# Name Encoder-Decoder

Let's do the same exercise again, but now instead of an RNN whose output layer gives the (log) probability that a name belongs to a particular country, let's have an encoder-decoder spell out the name of the country!

We'll use the same names data set, where each name has been tokenized, converted into a vocabulary index, and sandwiched in <SOS>/<EOS> tokens. But now we'll use a verision of the country labels where they have undergone the same processing, rather than being converted to an index of a one-hot encoding.

## Libraries

In [1]:
import os
import numpy as np
import yaml

import torch
import lightning as L
from lightning.pytorch.loggers import TensorBoardLogger
from pytorch_lightning import seed_everything
from lightning.pytorch.callbacks.early_stopping import EarlyStopping
from pytorch_lightning.utilities.model_summary import ModelSummary
from lightning.pytorch.callbacks import LearningRateMonitor


from sklearn.metrics import classification_report
from sklearn.metrics import ConfusionMatrixDisplay, confusion_matrix

import matplotlib.pyplot as plt

from common.language import load_language

from common.dataloaders import (
    TranslationDataset,
    padding_collator,
)

from common.models import (
    EncoderDecoder,
)

from common.utils import (
    get_logger,
    Timer,
)

logger = get_logger("name_classification")

## Parameters

In [None]:
seed_everything(2718)

# Set the cwd to the root of the project.
# Only let this execute once
if os.getcwd().endswith("src"):
    os.chdir("..")

logger.info(f"Current working directory: {os.getcwd()}")

In [3]:
# Load config.yaml. This contains all of our paths and constants.
with open("config.yaml", "r") as f:
    config = yaml.safe_load(f)

# Training params
EPOCHS = 30
BATCH_SIZE = 128
EMBEDDING_SIZE = 512
HIDDEN_SIZE = 512

# No unit type option here, just using GRUs.

# Trainer params
ACCELERATOR = "gpu"  # "cpu" or "gpu"

# CPUS to give each dataloader
NUM_WORKERS = 3

# Every time you run training, the logs will have this tag attached.
# If you rerun with the same tag, the log will be overwritten.
TAG = (
    f"encoder-decoder_"
    f"BATCH_SIZE={BATCH_SIZE}_"
    f"EMBEDDING_SIZE={EMBEDDING_SIZE}_"
    f"HIDDEN_SIZE={HIDDEN_SIZE}_"
)

In [4]:
# Same names language model
names_language = load_language(config["NAMES_LANGUAGE_MODEL_PATH"])

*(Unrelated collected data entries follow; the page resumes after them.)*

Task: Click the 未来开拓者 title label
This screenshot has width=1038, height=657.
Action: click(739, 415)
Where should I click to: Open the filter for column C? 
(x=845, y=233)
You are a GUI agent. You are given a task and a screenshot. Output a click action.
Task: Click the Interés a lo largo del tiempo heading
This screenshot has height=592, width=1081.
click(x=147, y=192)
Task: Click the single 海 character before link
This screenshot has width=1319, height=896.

# Now use the language model that tokenizes the country as letters and adds a start and end token
countries_language = load_language(
    config["COUNTRIES_LETTER_LANGUAGE_MODEL_PATH"]
)

In [None]:
NAMES_VOCAB_SIZE = len(names_language.vocabulary)
COUNTRIES_VOCAB_SIZE = len(countries_language.vocabulary)

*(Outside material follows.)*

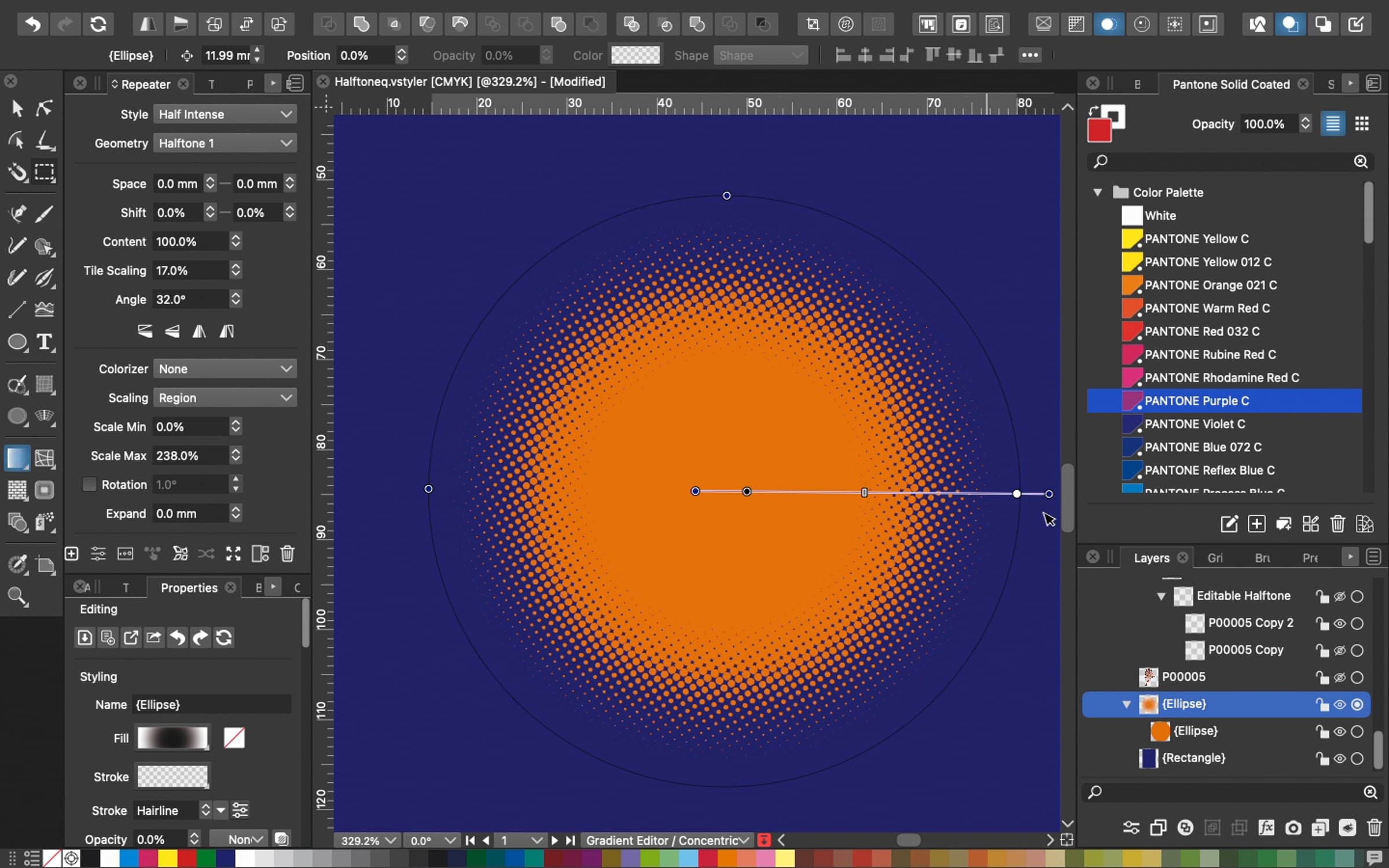The image size is (1389, 868).
Task: Click the Fill gradient swatch
Action: coord(172,738)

print(f"Names vocab size: {NAMES_VOCAB_SIZE}")
print(f"Countries vocab size: {COUNTRIES_VOCAB_SIZE}")

# Vocabulary attributes are a dictionary with the token being the
# key and the index being how frequently the token appears in the corpus.
# Note that since we've added the special tokens ourselves, they will
# have frequency 0.
name_vocab = list(names_language.vocabulary.keys())
country_vocab = list(countries_language.vocabulary.keys())

print("Top 10 most common tokens in names vocabulary:")
for i in range(10):
    print(f"{name_vocab[i]}: {names_language.vocabulary[name_vocab[i]]}")

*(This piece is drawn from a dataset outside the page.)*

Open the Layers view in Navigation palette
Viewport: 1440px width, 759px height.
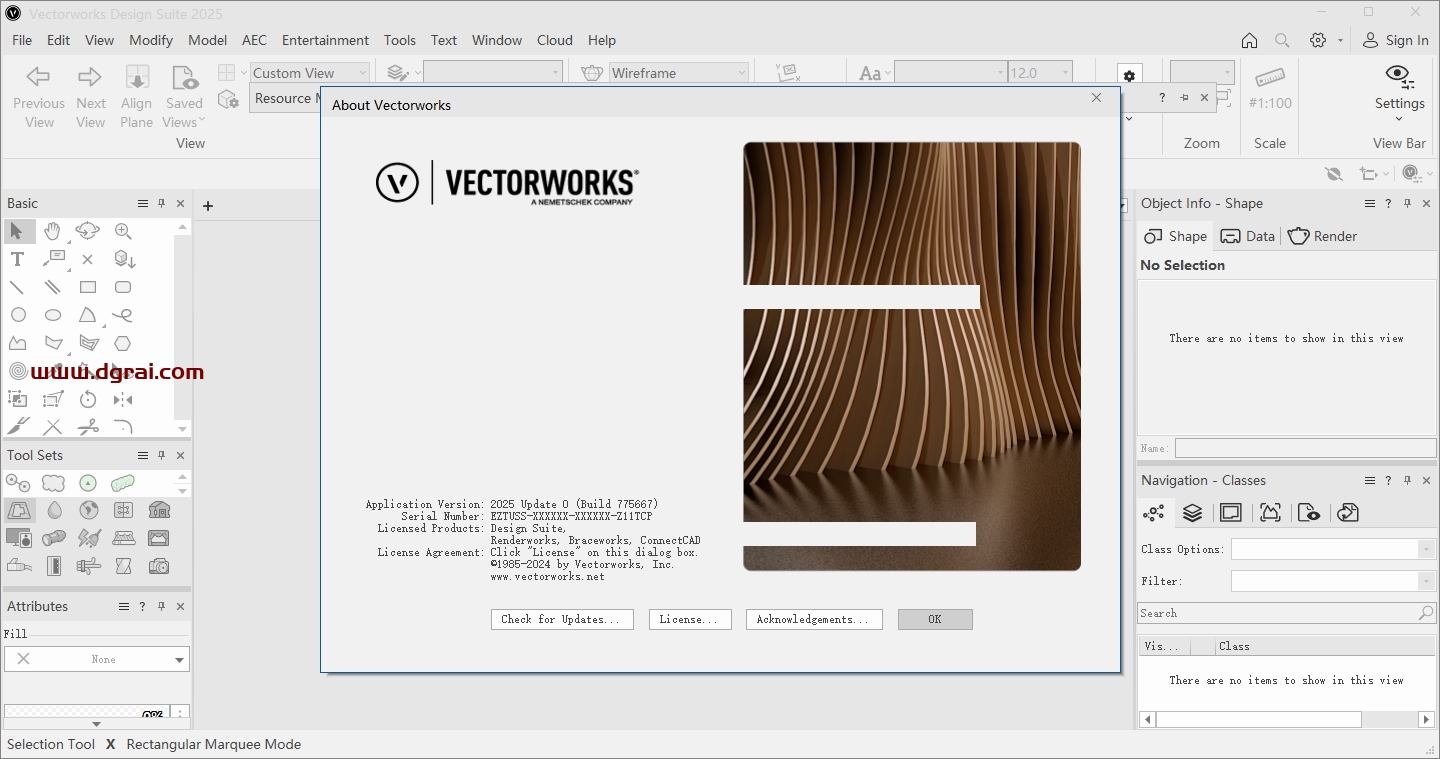(x=1192, y=512)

print("\nTop 10 most common tokens in countries vocabulary:")
for i in range(10):
    print(
        f"{country_vocab[i]}: {countries_language.vocabulary[country_vocab[i]]}"
    )

## Dataset and Dataloader

In [6]:
dataset = TranslationDataset(
    source_labels_path=config["NAMES_INPUT_PATH"],
    target_labels_path=config["COUNTRIES_INPUT_PATH"],
    source_indices_path=config["NAMES_OUTPUT_PATH"],
    target_indices_path=config["COUNTRIES_LETTER_OUTPUT_PATH"],
)

In [None]:
# Show random example
x, y, name, country = dataset[np.random.randint(0, len(dataset))]
print("Input: ", x)
print("Target: ", y)
print("Name: ", name)
print("Country: ", country)

# Note that both source and target languages have <SOS> and  <EOS> tokens now.

In [8]:
train_data, val_data = torch.utils.data.random_split(dataset, [0.8, 0.2])

In [9]:
# Create the dataloaders
# We use a collate function to pad the sequences to the same length.

train_dataloader = torch.utils.data.DataLoader(
    train_data,
    batch_size=BATCH_SIZE,
    shuffle=True,
    num_workers=NUM_WORKERS,
    collate_fn=padding_collator,
)

val_dataloader = torch.utils.data.DataLoader(
    val_data,
    batch_size=BATCH_SIZE,
    shuffle=False,
    num_workers=NUM_WORKERS,
    collate_fn=padding_collator,
)

In [None]:
# Inspect the data loader.

x, y, names, countries = next(iter(train_dataloader))
print("Source shape: ", x.shape)
print("Target shape: ", y.shape)


# Just to be sure, detokenize the first row
print("\nDetokenize the first row")
print("Source: ", names_language.index_to_token(x[0]))
print("Target: ", countries_language.index_to_token(y[0]))

## Model

In [11]:
model = EncoderDecoder(
    source_language=names_language,
    target_language=countries_language,
    detokenizer=lambda s: "".join(s),
    input_size=NAMES_VOCAB_SIZE,
    output_size=COUNTRIES_VOCAB_SIZE,
    embedding_size=EMBEDDING_SIZE,
    hidden_size=HIDDEN_SIZE,
    epochs=EPOCHS,
    data_length=len(train_data),
    max_output_length=20,
)

In [None]:
ModelSummary(model)

In [None]:
# Check that we can forward pass with the x,y generated above.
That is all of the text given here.